Der Vollbart aber hat zuletzt eine erstaunliche Hausse erlebt: Galt er vordem im besten Falle als Belohnung für den Rückzug aus der Spitzenpolitik, als eine Art Elder-Statesman-Prämie (Kreisky, Busek), so hat er in den letzten Jahren das Straßenbild erobert: vom Hipster bis zum Orthodoxen jeglicher Fasson (muslimisch, jüdisch, christlich-patriarchal).

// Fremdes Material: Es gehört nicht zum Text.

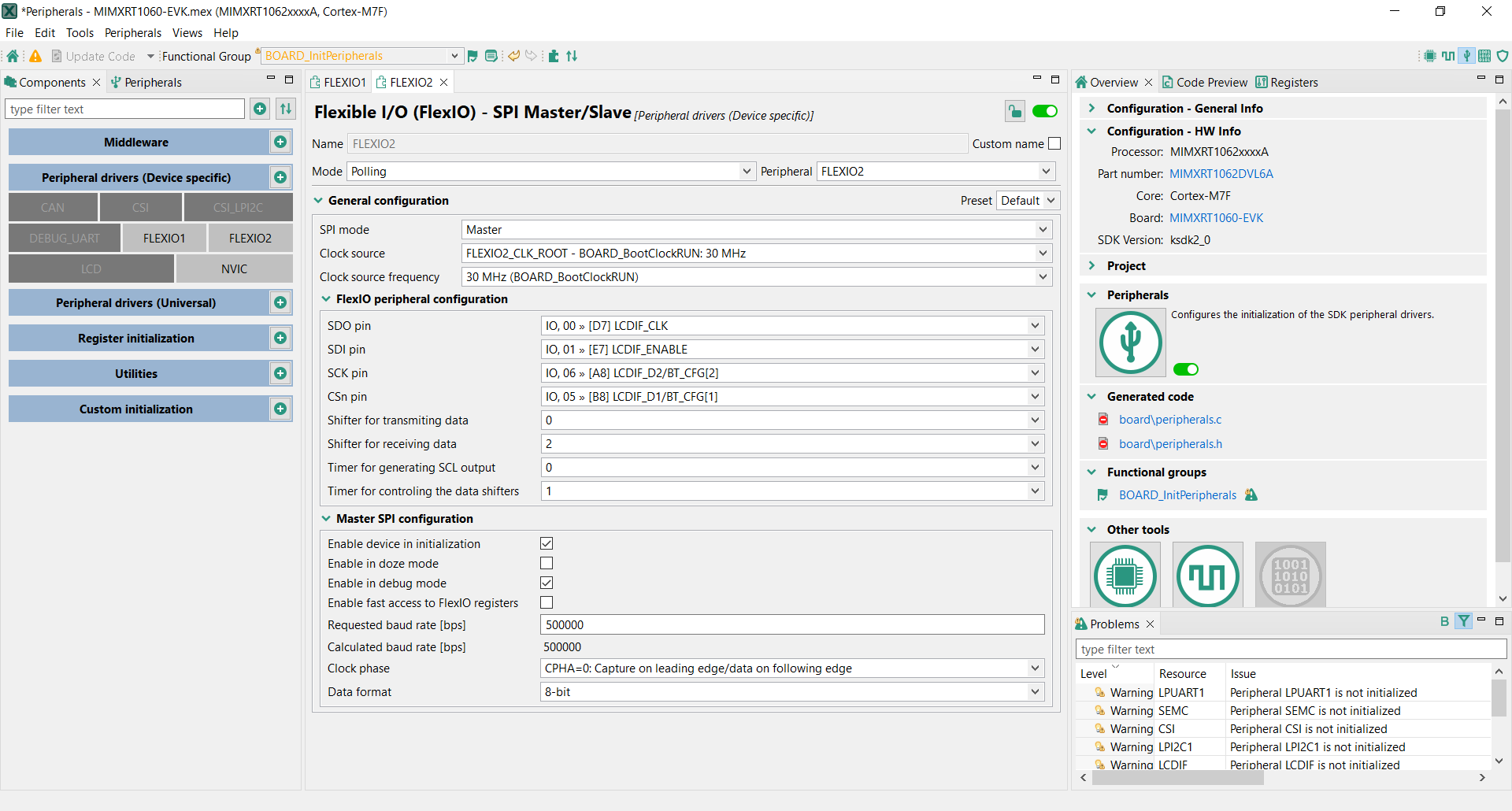Click the Requested baud rate input field
This screenshot has width=1512, height=811.
pyautogui.click(x=791, y=625)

Immer will uns so ein Männerbart etwas mitteilen, mitunter Widerstrebendes. Entweder: Ich will nicht adrett sein, mein Ort ist der Wald. Oder: Ich bin jung, urban, gepflegt und esse vegan. Oder: Ich bin ein Mann, wie Gott ihn schuf, ungezähmt, ungerodet, gottesfürchtig. Paradoxerweise aber auch: Ich zeige meine feminine Seite. Wie begeht man den Welttag des Bartes? Bärte sind nicht nur ein ästhetisches Problem, sondern auch ein taktiles. Sie jucken (den Träger), sie kitzeln und kratzen (die andern). Ob ein Bart wie aus Stein gemeißelt, wie mit der Gartenschere gestutzt oder naturenthemmter Wildwuchs: Hässliche Männer sind dank ihm weniger hässlich. Außer sie haben einen hässlichen Bart.